Why not look to Tim Bowen for guidance on how to correctly assemble phrasal verbs?
‘Professional footballers are role models that many young people look up to, and, as such, they have a duty to behave responsibly’. In this sense, look up to means to admire and respect someone. If, on the other hand, you look down on someone, you think you are better or more important than them, or you believe that they are not good enough for you, as in ‘She has a tendency to look down on anyone without a university education’.
If things are looking up, they are getting better, as in ‘He’s had a very bad year but now, at last things are looking up for him’. If you look someone up, you go and see them when you are visiting the place they live, as in ‘I’ll be in Sheffield next weekend. It’ll give me the chance to look up some old friends’. However, if you look up something or look something up, you find it out, for example, ’What’s her number? Hang on, I’ll just look it up on my phone,’ or, ’Use a dictionary to look up the meaning of that word, won’t you?’
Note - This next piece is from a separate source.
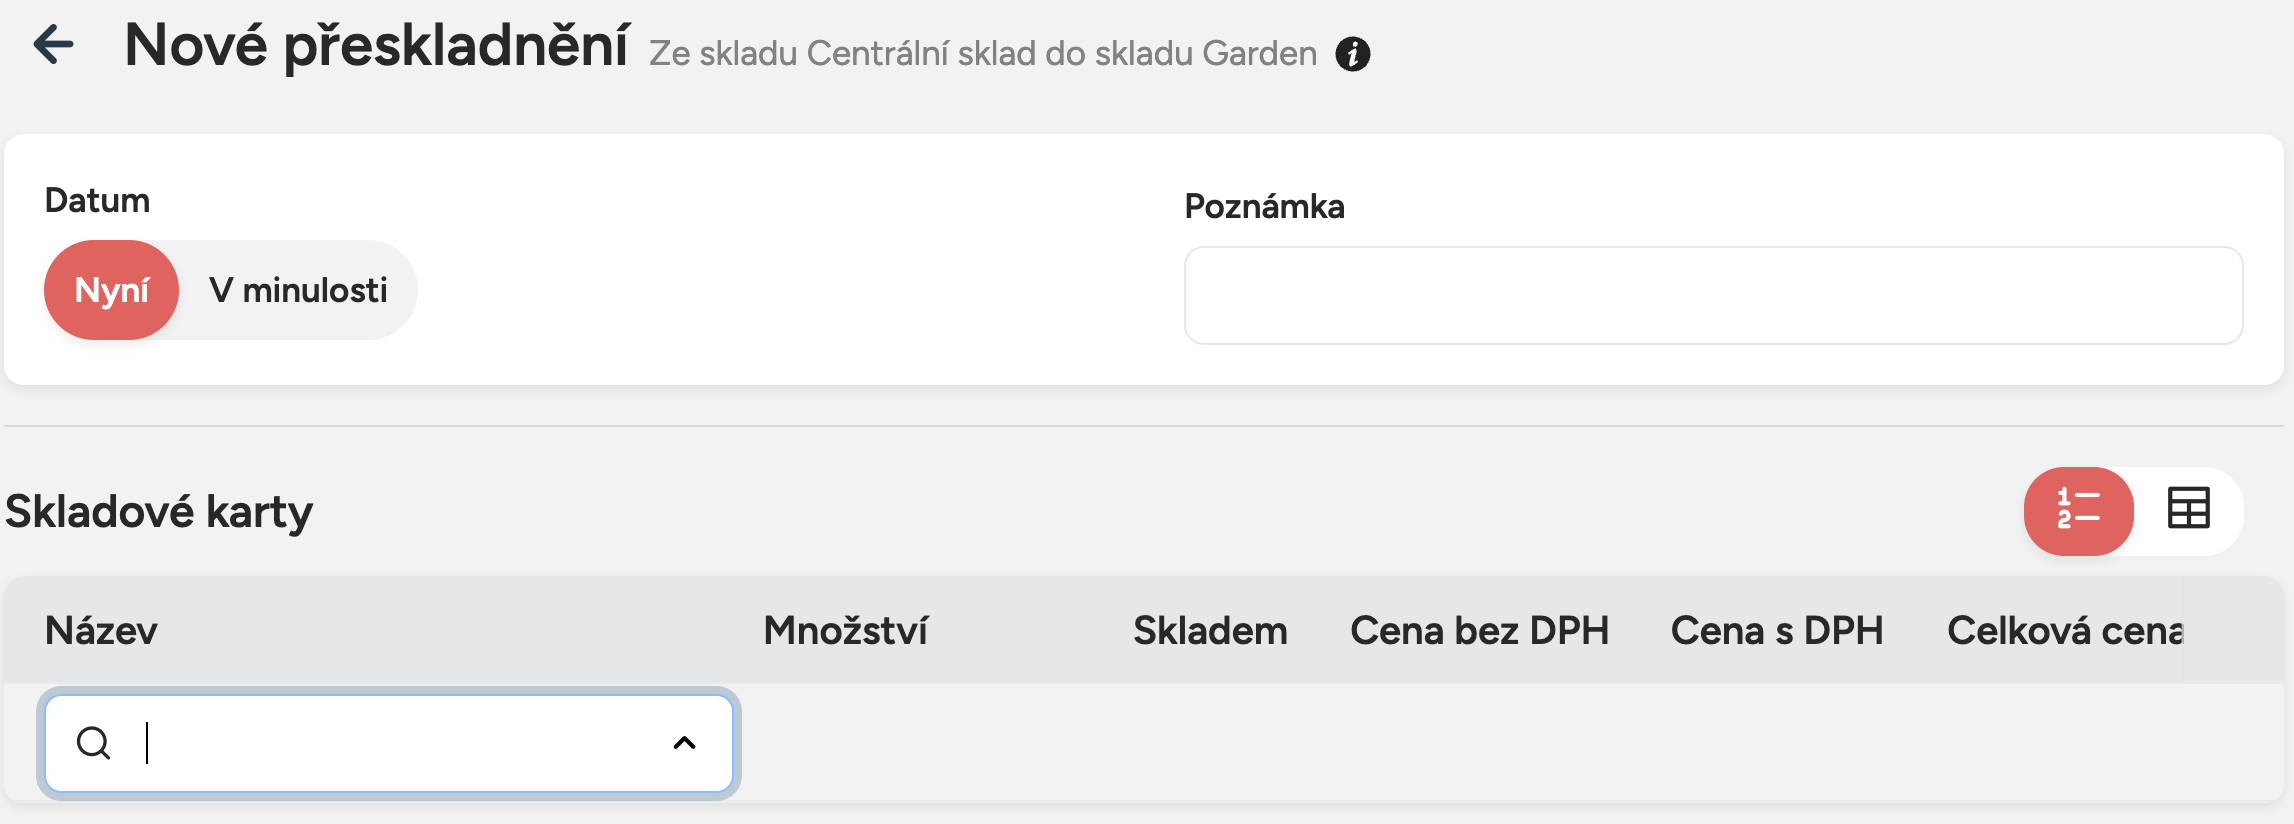This screenshot has height=824, width=2294.
Task: Click the Cena s DPH header
Action: (x=1776, y=631)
To look in has a similar meaning but has the additional sense of the visit being very short while you are on your way to somewhere else and also that the person you are visiting is ill or may need help, as in ‘I’ll look in later and make sure she’s OK’.
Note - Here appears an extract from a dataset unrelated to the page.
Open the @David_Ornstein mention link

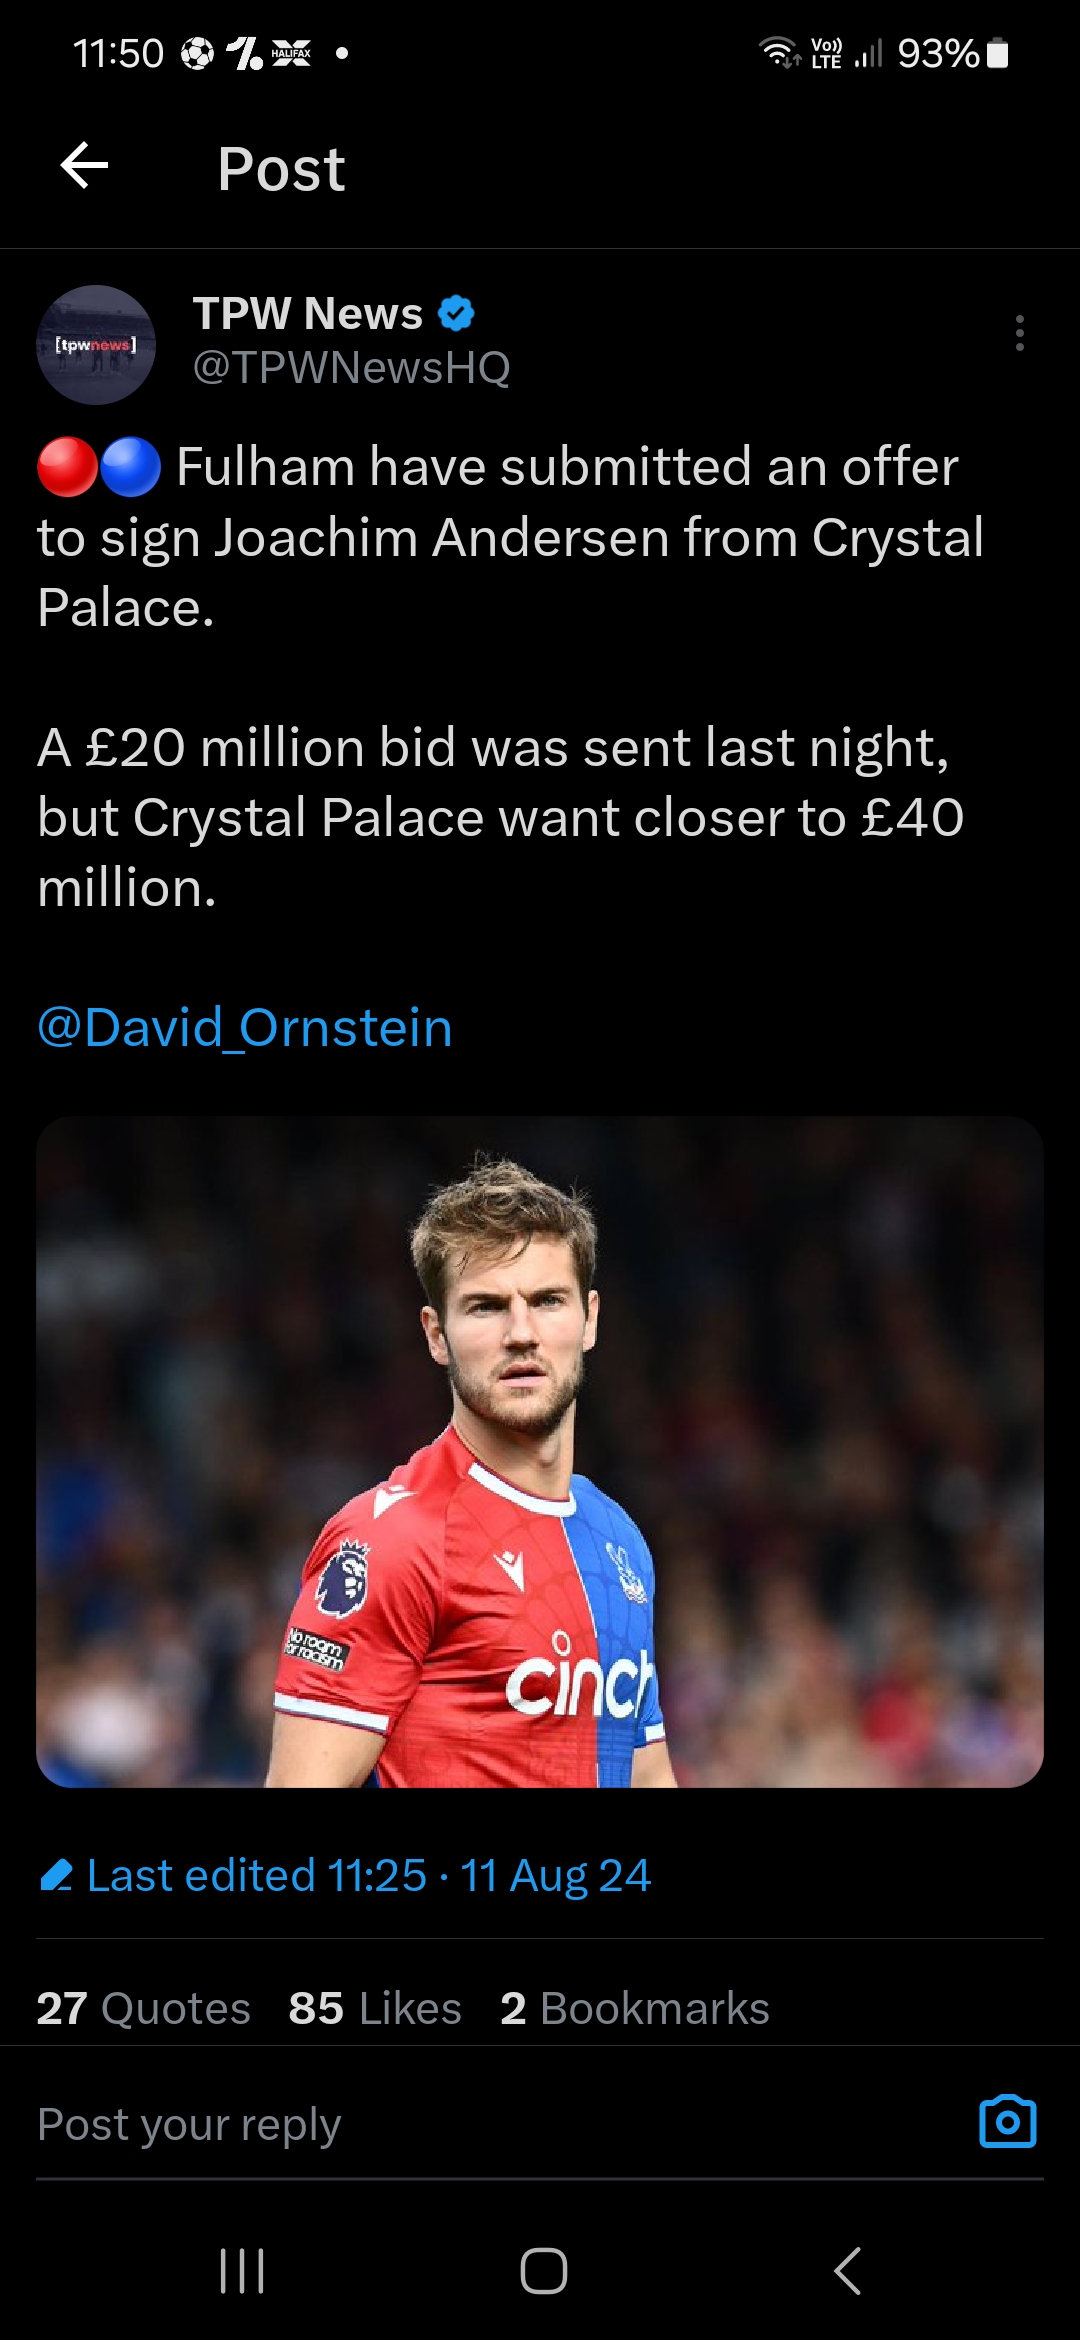click(245, 1027)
To look through someone you know means to not recognize them or to pretend that you do not recognize them, as in ‘I saw Angela this morning but she looked right through me’.
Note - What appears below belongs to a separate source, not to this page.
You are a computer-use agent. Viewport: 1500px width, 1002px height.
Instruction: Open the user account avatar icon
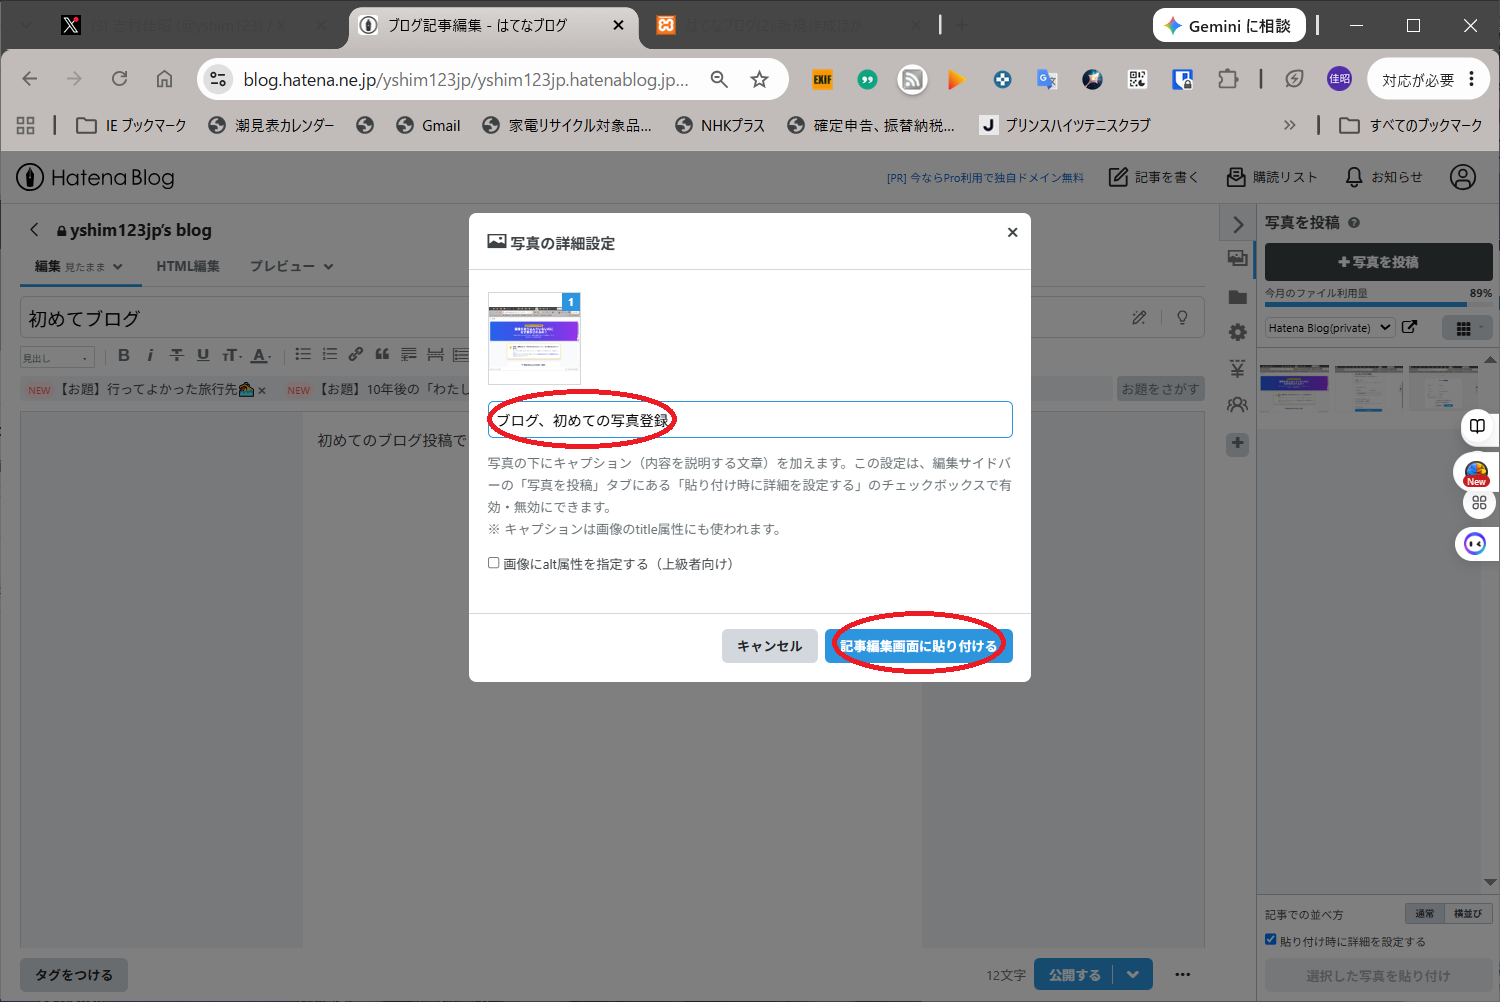coord(1463,177)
To look on means to think of someone or something in a particularly way, as in ‘We’re not related but I’ve always looked on him as a brother.’
Look to has a similar meaning to depend on, as in ‘As young children, we always looked to our parents for guidance’. It can also mean to plan to do something, as in, ’She’s looking to leave her job at the end of the year.’ To look into something, however, means to investigate or think about it, for example, ’The children want to go to Disneyland next year. I said I’d look into it.’